Records for this task –

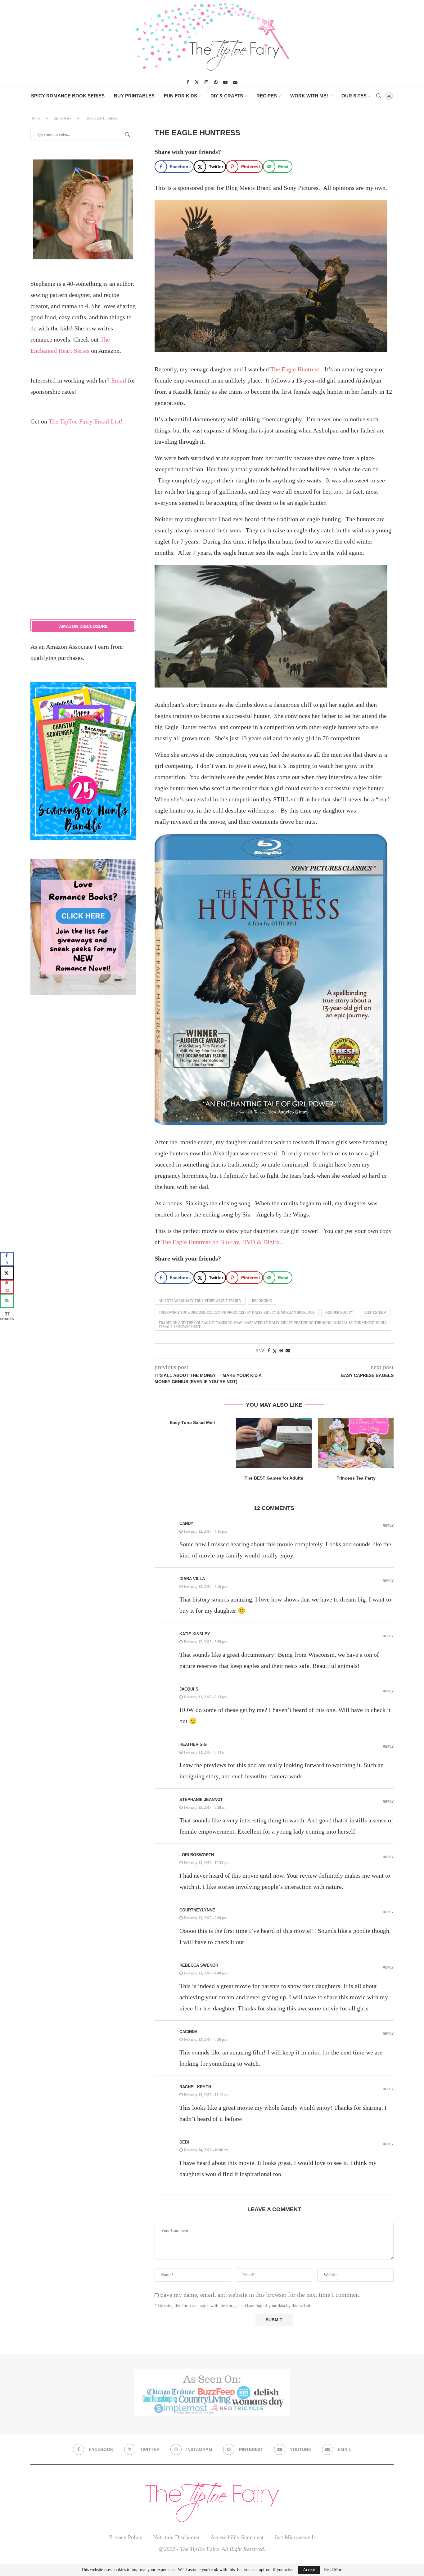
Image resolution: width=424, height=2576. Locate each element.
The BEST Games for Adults (274, 1478)
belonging (262, 1300)
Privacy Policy (125, 2537)
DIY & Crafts (226, 95)
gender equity (339, 1312)
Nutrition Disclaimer (176, 2537)
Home (35, 118)
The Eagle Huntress (295, 369)
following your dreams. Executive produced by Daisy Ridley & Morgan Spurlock (237, 1312)
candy (186, 1523)
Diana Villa (192, 1578)
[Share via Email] (288, 1350)
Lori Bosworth (196, 1854)
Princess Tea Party (355, 1478)
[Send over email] (7, 1301)
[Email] (235, 82)
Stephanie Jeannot (201, 1799)
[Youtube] (225, 82)
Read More (333, 2570)
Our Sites (354, 95)
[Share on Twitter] (275, 1351)
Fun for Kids (180, 95)
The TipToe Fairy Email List (85, 421)
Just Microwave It (294, 2537)
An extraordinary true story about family (200, 1300)
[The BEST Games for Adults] (274, 1443)
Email (118, 380)
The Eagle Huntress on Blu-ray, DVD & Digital (221, 1242)
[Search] (378, 96)
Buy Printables (134, 95)
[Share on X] (7, 1273)
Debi (184, 2142)
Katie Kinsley (194, 1634)
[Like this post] (261, 1350)
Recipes (266, 95)
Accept (309, 2569)
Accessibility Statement (237, 2537)
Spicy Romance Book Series (68, 95)
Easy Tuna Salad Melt (192, 1422)
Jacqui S (188, 1689)
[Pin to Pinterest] (281, 1350)
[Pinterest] (216, 82)
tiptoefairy (62, 118)
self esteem (375, 1312)
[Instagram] (206, 82)
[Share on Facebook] (269, 1350)
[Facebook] (188, 82)
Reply (388, 1525)
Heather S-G (193, 1744)
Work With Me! (309, 95)
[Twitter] (197, 82)
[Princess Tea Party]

Work instruction – Please give back, exactly as it stands above, the stretch from the line with "Email (118, 380)" through the line with "Spicy Romance Book Series (68, 95)", and no line outside it.

Answer box –
Email (118, 380)
The Eagle Huntress on Blu-ray, DVD & Digital (221, 1242)
[Search] (378, 96)
Buy Printables (134, 95)
[Share on X] (7, 1273)
Debi (184, 2142)
Katie Kinsley (194, 1634)
[Like this post] (261, 1350)
Recipes (266, 95)
Accept (309, 2569)
Accessibility Statement (237, 2537)
Spicy Romance Book Series (68, 95)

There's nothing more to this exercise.